Britain's Her Majesty's Diplomatic Services (HMDS) employs 14,000 people, roughly one-third of whom are Crown Servants working directly for the UK's Foreign and Commonwealth Office. China has a 5,700-strong diplomatic service and Brazil's has over 2,000. Even small countries like South Korea and New Zealand have a diplomatic corps of 1,250-1,300 officers. A city state like Singapore has 850 diplomats - about the same as India.
In this context, it wouldn't be a bad idea to follow the examples of Australia and Brazil and merge the Ministry of External Affairs with the Ministry of Commerce. Though not everyone is convinced about the move, there is one major point in favour of it.
Increasingly, relations between countries, the traditional domain of the Foreign Office, are dominated by their trade relations, which is the domain of the Commerce Department.

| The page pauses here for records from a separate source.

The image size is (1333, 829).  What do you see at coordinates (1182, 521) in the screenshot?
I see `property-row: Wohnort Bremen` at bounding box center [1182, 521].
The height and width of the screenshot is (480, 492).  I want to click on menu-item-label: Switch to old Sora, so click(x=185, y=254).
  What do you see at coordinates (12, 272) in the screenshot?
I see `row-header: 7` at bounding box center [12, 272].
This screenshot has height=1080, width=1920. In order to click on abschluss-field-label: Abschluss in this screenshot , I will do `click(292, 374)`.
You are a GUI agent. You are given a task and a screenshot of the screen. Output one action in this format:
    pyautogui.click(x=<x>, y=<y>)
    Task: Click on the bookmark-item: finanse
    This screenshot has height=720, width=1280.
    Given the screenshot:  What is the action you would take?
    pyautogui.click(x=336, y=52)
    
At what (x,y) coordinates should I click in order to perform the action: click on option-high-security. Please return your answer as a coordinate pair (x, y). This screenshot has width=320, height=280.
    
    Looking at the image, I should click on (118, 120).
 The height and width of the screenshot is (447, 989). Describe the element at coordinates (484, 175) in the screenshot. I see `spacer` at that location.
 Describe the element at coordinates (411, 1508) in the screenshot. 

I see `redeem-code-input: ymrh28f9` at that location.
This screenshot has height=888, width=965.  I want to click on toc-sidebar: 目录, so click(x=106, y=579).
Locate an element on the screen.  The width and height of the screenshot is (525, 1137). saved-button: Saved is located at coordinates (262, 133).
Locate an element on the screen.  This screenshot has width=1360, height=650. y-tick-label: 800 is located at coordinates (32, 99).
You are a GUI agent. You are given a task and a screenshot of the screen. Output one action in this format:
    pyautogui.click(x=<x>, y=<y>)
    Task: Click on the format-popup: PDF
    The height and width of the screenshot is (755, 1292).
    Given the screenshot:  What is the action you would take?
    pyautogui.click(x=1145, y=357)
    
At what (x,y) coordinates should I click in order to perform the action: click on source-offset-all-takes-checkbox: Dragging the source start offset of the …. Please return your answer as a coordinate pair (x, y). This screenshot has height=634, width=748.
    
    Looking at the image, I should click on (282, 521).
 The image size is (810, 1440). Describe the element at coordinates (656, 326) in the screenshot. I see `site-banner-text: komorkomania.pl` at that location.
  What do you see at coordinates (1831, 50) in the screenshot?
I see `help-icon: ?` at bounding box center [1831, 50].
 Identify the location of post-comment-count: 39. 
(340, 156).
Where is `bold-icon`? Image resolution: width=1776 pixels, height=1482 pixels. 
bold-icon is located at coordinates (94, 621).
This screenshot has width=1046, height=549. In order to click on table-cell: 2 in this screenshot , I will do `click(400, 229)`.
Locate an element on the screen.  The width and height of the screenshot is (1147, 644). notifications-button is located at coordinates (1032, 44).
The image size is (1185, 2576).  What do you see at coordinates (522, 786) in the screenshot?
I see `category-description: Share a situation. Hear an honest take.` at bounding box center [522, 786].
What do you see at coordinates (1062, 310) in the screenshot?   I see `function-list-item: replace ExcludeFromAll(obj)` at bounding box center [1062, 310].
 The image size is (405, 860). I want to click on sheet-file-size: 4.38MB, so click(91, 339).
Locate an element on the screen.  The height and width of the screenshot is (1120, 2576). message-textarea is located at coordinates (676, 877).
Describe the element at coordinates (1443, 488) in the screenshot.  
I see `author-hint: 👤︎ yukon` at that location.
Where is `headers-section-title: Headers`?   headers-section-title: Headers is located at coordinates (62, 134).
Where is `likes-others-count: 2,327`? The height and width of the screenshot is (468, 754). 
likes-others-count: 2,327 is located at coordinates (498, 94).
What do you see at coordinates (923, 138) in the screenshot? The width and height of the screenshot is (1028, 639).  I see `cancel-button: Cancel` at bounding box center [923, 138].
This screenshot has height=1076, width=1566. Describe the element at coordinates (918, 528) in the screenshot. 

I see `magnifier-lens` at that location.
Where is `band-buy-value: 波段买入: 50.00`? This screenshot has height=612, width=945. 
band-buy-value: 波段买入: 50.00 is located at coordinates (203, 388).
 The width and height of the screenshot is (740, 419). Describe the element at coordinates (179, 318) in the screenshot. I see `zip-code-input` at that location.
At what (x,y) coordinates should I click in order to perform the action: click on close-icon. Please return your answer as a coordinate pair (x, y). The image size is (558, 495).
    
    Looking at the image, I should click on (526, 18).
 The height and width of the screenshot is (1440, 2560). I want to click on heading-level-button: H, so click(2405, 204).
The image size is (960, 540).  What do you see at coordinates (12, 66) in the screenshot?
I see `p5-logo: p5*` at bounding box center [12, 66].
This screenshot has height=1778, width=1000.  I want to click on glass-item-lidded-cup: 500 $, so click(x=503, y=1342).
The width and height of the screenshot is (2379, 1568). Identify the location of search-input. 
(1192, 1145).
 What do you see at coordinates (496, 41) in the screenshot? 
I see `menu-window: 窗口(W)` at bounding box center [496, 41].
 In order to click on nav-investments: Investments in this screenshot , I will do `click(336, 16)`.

Remember, before the Covid-19 pandemic and China's muscle flexing in Hong Kong, Taiwan and the Indian border brought US-China relations to the brink, it was trade that had soured ties between the two countries.
Not only will such a merger solve the numbers problems in the foreign service, but it will also bring some much-needed synergy between two central pillars of the Indian government's foreign-facing departments.
These are just some of the areas that need reforms. There will be many more needed to fulfil Modi's vision of that the Government should not run with a top-down approach as has been the norm since Independence and his goal of ensuring “Minimum Government and Maximum Governance”.
It's a long road ahead, but at least the Modi government has taken the first few steps towards the goal of a reformed, 21st century-ready bureaucracy.